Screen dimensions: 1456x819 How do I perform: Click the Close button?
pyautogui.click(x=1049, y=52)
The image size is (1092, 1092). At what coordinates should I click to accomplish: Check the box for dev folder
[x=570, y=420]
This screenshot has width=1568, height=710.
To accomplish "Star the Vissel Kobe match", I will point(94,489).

※ ※ ※

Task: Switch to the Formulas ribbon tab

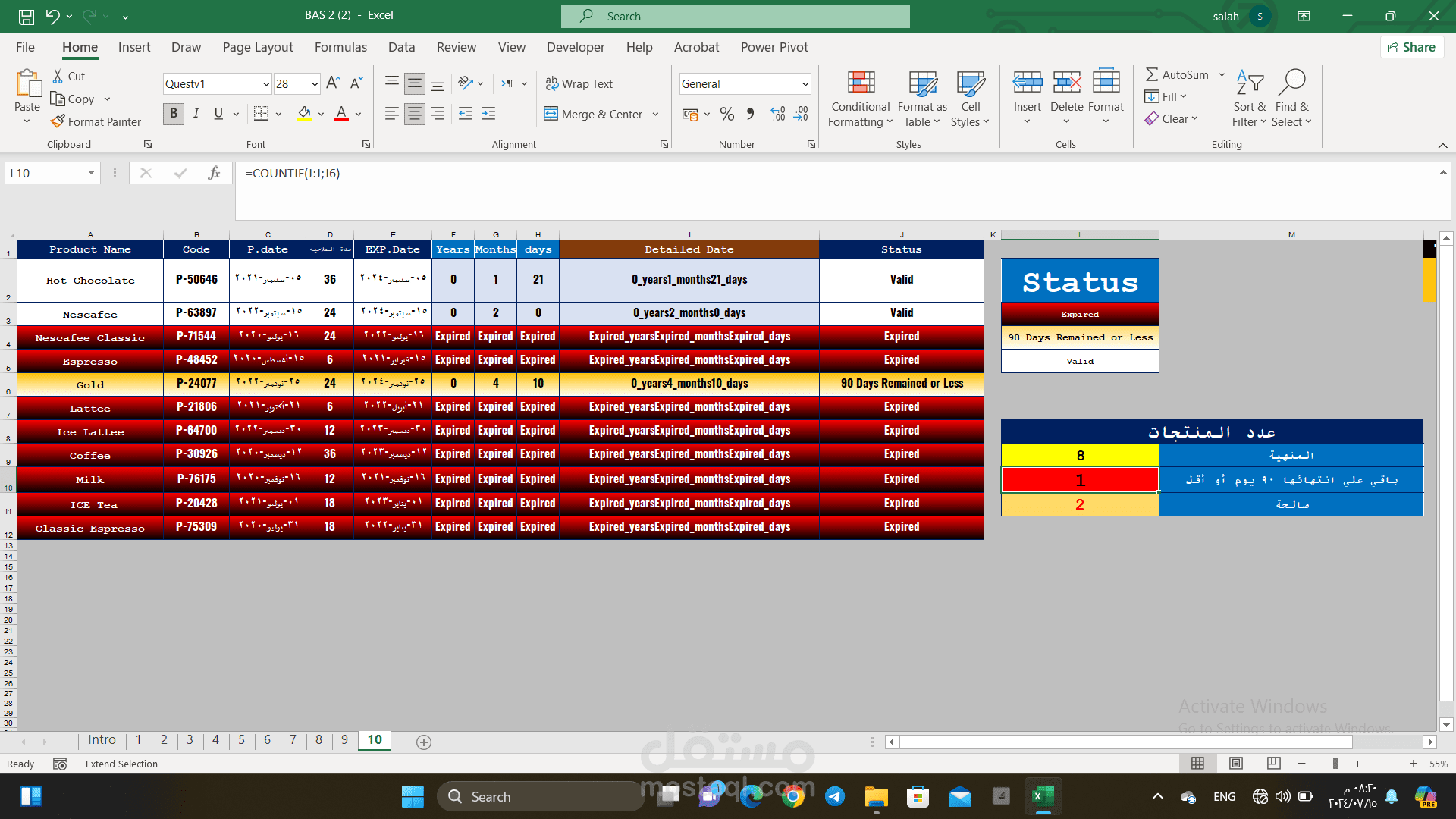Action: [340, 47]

※ ※ ※

**Exercise**
Which lines of the items above contain the word "accomplish"? Show each of them in full.

**Full output**
The image size is (1092, 1092). At what coordinates should I click to accomplish: Check the box for dev folder
To accomplish "Star the Vissel Kobe match", I will point(94,489).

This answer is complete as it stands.